----- Records supplied

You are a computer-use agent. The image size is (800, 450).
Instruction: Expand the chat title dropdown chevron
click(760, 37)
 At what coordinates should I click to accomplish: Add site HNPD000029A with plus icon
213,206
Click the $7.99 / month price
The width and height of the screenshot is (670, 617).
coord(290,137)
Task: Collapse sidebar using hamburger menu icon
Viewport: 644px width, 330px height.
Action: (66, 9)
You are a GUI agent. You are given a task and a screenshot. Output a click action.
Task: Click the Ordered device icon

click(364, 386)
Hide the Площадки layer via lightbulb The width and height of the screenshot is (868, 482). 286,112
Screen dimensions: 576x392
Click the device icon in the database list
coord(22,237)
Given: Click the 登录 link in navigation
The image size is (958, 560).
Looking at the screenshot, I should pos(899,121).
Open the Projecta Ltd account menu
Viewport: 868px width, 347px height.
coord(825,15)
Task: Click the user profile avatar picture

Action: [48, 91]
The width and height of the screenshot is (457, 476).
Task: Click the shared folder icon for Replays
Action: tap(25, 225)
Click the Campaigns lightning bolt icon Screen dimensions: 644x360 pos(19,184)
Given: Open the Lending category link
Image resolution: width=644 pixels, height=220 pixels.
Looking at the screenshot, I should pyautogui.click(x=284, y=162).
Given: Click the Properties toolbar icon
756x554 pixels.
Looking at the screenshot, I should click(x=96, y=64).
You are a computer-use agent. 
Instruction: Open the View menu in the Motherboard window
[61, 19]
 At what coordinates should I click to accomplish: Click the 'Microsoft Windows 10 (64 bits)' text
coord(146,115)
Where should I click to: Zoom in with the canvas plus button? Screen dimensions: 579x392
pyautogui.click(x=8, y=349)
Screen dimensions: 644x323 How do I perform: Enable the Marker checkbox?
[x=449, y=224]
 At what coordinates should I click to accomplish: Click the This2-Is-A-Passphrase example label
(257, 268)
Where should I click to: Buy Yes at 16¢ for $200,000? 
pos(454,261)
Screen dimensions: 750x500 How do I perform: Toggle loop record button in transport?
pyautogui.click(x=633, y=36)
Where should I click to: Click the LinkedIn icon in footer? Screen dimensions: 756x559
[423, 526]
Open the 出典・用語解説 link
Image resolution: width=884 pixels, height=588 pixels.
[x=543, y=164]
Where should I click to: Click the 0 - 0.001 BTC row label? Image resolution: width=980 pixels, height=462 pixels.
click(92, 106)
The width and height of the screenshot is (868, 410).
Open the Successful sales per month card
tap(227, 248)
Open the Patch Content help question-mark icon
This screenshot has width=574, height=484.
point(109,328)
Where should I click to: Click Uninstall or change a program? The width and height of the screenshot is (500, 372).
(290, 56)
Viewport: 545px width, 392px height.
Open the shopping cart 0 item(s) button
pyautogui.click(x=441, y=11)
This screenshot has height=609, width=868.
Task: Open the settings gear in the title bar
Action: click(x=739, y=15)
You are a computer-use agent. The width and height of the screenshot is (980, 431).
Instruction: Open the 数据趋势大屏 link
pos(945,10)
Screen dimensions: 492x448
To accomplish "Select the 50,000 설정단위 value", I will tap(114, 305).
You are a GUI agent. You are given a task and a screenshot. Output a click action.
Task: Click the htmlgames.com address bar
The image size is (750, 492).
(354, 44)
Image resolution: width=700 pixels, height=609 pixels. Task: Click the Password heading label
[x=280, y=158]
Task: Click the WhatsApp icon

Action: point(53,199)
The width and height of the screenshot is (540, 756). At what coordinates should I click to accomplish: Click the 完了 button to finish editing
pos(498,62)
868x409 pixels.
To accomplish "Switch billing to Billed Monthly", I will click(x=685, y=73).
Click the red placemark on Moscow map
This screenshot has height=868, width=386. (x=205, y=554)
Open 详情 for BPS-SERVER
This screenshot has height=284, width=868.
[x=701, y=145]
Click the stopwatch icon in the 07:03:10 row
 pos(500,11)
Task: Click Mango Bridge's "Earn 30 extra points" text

----------

What to work on
From the records above, transcribe exactly the run of lines that opens with the line holding "Task: Click the Ordered device icon" and closes with the line holding "Given: Click the 登录 link in navigation", both included.

Finished task
Task: Click the Ordered device icon

click(364, 386)
Hide the Площадки layer via lightbulb The width and height of the screenshot is (868, 482). 286,112
Screen dimensions: 576x392
Click the device icon in the database list
coord(22,237)
Given: Click the 登录 link in navigation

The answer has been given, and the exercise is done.